**Exercise:**
Pick out all lines with the word "Rapides" from the records that follow.

Dataset entries:
::::::::
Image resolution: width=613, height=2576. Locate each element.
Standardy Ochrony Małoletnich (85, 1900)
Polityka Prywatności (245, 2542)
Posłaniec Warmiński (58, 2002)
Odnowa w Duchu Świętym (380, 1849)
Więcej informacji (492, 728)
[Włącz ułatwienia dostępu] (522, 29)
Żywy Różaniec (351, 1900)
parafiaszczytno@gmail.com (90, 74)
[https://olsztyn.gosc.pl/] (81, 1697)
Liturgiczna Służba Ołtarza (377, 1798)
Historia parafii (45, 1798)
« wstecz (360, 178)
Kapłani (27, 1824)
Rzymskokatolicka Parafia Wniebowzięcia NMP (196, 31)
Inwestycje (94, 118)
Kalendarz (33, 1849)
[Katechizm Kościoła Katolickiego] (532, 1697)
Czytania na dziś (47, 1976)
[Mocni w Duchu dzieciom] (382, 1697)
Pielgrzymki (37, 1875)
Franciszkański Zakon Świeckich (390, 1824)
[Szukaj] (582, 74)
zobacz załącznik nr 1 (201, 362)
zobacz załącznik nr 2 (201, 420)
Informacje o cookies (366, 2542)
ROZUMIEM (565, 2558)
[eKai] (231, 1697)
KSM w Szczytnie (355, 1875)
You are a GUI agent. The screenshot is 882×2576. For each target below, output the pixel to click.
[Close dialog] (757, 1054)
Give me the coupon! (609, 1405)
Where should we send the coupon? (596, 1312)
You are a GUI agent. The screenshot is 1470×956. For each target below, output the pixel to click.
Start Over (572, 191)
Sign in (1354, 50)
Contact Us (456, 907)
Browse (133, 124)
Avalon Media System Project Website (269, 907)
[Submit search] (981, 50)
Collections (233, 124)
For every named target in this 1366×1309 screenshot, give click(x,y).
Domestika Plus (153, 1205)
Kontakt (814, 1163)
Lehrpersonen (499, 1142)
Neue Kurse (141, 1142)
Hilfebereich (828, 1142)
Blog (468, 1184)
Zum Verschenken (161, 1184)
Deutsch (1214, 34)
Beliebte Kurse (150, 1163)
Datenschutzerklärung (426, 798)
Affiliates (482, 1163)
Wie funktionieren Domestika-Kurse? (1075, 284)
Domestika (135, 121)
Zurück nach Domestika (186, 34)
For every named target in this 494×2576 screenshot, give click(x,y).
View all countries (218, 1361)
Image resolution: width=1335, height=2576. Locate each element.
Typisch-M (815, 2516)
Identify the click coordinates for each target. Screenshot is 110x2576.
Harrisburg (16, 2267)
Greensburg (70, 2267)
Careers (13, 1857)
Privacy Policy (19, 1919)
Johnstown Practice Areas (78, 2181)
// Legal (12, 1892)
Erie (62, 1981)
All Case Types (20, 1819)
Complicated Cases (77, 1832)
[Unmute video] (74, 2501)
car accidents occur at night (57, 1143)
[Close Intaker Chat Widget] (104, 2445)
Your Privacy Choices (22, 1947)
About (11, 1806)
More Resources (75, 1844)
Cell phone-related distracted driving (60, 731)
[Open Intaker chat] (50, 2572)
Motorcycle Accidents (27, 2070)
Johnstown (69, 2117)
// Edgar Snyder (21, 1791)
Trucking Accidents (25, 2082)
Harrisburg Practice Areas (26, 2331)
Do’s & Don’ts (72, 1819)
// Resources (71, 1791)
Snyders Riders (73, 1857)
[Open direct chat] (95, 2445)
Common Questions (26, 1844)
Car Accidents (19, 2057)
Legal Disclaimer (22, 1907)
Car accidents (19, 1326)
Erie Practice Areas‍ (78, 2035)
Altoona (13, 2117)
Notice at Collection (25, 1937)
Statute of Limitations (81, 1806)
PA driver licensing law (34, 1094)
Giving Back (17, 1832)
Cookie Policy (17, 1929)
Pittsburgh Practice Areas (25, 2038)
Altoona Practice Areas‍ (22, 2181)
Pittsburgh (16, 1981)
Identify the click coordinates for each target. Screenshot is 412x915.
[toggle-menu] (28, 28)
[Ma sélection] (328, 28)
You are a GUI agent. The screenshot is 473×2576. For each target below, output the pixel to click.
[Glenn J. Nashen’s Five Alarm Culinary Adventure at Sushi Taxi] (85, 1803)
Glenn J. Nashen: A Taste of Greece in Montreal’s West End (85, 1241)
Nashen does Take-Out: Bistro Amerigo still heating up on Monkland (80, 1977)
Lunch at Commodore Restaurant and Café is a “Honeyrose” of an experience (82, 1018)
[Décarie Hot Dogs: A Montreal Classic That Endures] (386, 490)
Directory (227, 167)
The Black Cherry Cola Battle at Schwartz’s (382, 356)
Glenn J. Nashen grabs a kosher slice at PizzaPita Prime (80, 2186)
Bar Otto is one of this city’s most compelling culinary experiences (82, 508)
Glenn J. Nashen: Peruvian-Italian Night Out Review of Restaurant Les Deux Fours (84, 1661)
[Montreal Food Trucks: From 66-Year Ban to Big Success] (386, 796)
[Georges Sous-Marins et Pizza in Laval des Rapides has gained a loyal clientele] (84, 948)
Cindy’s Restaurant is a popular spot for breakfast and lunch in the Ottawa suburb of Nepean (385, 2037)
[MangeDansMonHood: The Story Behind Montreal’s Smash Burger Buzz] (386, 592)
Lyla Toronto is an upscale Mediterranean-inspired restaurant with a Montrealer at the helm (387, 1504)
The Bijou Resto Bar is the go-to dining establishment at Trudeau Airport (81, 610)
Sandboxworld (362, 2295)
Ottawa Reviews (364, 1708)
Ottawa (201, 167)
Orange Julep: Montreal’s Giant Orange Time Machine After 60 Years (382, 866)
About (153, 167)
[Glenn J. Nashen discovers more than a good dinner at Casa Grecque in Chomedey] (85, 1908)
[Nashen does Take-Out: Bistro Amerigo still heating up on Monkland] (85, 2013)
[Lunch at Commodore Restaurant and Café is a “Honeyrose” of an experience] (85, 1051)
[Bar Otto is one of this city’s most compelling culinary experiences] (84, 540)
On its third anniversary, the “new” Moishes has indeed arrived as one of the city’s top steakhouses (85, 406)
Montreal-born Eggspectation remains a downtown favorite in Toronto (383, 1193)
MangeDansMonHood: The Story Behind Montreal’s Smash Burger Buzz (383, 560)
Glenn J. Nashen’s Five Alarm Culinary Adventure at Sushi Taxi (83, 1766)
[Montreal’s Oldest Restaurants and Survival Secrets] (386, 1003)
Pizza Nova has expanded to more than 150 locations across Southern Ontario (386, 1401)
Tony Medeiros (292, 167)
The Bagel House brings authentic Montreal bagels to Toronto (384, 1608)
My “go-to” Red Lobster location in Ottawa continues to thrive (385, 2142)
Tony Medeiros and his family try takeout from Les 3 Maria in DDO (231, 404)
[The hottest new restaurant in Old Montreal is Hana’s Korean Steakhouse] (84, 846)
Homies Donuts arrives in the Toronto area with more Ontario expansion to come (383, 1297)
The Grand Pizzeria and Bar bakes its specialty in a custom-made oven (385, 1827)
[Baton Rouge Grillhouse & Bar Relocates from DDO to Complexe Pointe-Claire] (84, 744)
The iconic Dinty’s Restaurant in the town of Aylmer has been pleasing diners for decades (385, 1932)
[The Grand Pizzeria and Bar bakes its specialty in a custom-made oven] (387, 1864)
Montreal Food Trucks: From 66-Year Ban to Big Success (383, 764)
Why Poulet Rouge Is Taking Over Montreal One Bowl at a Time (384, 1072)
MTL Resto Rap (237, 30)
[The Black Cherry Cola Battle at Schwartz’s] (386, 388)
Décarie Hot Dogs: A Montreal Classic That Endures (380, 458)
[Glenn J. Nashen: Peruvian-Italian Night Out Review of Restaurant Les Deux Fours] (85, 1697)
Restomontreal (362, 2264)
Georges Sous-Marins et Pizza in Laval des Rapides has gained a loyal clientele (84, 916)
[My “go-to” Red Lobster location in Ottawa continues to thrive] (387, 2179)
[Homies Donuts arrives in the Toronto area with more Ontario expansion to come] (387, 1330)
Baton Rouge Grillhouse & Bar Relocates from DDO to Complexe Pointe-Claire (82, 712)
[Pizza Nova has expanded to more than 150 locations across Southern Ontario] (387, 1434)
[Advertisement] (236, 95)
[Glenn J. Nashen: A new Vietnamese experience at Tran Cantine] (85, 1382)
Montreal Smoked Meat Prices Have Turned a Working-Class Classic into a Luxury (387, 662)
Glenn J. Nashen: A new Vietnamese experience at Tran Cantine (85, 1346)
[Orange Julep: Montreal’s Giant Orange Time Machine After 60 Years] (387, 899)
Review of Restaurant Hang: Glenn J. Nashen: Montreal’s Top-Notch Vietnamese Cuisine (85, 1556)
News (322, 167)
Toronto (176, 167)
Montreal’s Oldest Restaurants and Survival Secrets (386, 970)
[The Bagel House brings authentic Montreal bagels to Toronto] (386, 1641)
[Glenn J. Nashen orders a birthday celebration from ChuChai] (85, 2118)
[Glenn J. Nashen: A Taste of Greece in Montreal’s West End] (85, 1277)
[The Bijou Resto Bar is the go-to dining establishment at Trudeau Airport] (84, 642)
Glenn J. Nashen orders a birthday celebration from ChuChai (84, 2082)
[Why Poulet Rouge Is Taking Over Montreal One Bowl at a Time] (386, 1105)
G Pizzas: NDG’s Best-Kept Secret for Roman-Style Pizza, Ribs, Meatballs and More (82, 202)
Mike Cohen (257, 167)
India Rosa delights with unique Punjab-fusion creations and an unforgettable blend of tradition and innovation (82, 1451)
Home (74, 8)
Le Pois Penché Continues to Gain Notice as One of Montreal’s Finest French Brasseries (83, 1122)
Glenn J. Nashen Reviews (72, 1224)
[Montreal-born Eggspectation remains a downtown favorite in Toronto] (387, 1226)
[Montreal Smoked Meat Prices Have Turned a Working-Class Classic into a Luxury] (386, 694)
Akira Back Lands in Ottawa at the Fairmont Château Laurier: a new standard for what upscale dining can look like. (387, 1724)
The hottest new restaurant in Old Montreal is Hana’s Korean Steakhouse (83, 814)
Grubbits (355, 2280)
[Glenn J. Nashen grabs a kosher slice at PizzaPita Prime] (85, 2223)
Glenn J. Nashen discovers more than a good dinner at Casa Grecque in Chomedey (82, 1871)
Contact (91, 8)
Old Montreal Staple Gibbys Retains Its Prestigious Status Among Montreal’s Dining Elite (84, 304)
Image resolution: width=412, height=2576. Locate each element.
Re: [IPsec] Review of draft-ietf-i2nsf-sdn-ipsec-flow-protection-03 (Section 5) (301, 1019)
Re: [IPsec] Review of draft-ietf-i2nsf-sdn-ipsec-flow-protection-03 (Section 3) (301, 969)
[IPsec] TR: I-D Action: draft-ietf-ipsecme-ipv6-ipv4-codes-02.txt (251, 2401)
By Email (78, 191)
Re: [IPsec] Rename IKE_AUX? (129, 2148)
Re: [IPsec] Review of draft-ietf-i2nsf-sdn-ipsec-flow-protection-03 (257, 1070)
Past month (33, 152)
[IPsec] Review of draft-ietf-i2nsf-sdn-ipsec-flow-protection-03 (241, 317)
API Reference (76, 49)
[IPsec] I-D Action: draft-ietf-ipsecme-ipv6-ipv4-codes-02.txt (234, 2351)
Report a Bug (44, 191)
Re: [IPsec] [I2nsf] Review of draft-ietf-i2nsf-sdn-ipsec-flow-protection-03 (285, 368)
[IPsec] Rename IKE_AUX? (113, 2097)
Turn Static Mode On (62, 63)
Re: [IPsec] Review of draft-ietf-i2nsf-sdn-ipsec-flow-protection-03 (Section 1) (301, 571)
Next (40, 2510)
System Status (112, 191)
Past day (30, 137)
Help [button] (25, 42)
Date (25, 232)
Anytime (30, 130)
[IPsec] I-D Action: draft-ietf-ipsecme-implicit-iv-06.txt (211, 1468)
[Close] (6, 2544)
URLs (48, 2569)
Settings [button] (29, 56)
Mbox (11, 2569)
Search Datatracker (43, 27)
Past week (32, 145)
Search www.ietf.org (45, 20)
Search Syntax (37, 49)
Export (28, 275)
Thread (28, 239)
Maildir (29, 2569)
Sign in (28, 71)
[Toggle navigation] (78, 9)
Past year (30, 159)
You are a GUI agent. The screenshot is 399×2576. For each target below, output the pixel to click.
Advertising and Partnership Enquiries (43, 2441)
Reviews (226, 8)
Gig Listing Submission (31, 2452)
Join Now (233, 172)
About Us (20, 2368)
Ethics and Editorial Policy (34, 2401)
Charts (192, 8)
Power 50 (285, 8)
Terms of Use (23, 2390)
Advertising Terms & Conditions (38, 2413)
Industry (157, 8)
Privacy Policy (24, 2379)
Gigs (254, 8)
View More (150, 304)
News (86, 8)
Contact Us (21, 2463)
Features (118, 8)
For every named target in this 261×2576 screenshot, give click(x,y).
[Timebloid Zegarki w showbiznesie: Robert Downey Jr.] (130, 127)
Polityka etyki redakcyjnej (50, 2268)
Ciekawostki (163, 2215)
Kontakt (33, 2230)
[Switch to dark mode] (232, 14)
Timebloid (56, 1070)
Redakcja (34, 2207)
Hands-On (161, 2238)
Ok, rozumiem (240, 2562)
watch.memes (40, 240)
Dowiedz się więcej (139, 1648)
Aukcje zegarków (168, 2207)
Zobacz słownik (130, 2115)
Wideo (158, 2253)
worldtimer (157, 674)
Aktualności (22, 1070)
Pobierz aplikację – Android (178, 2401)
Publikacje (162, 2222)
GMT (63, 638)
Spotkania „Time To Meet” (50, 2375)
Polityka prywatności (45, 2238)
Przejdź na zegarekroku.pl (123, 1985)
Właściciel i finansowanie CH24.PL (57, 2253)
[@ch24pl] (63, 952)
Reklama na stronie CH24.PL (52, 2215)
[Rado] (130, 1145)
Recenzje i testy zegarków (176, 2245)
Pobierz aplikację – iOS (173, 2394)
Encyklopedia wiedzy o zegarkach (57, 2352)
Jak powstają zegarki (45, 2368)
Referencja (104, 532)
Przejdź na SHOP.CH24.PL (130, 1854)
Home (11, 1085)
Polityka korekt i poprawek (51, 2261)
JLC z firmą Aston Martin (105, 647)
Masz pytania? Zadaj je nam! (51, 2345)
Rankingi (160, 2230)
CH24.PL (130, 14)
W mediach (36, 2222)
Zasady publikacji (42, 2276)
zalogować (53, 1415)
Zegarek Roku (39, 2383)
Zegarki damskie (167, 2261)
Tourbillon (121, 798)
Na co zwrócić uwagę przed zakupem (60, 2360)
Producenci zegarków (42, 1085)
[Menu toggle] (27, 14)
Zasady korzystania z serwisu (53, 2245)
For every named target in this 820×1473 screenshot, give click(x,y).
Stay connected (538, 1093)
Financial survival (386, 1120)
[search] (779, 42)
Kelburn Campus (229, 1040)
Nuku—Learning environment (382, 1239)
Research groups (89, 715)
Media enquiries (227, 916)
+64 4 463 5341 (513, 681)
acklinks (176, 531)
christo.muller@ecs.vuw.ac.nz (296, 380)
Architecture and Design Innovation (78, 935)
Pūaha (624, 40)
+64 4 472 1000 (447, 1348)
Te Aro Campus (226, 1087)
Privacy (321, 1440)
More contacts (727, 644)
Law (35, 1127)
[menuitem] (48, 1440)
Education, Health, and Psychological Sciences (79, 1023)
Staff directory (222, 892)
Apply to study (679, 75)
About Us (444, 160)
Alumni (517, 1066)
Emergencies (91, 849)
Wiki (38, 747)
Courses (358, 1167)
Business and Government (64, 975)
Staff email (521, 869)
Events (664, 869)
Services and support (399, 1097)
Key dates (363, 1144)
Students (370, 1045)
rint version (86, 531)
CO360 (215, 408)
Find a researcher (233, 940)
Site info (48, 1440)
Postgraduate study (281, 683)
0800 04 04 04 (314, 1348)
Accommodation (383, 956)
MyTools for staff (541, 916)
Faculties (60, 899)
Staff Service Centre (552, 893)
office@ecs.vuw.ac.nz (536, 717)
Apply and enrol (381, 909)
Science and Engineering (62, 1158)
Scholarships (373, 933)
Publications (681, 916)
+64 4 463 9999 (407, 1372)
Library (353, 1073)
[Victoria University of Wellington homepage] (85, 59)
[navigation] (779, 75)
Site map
::::::::
**Output:**
[Georges Sous-Marins et Pizza in Laval des Rapides has gained a loyal clientele] (84, 948)
Georges Sous-Marins et Pizza in Laval des Rapides has gained a loyal clientele (84, 916)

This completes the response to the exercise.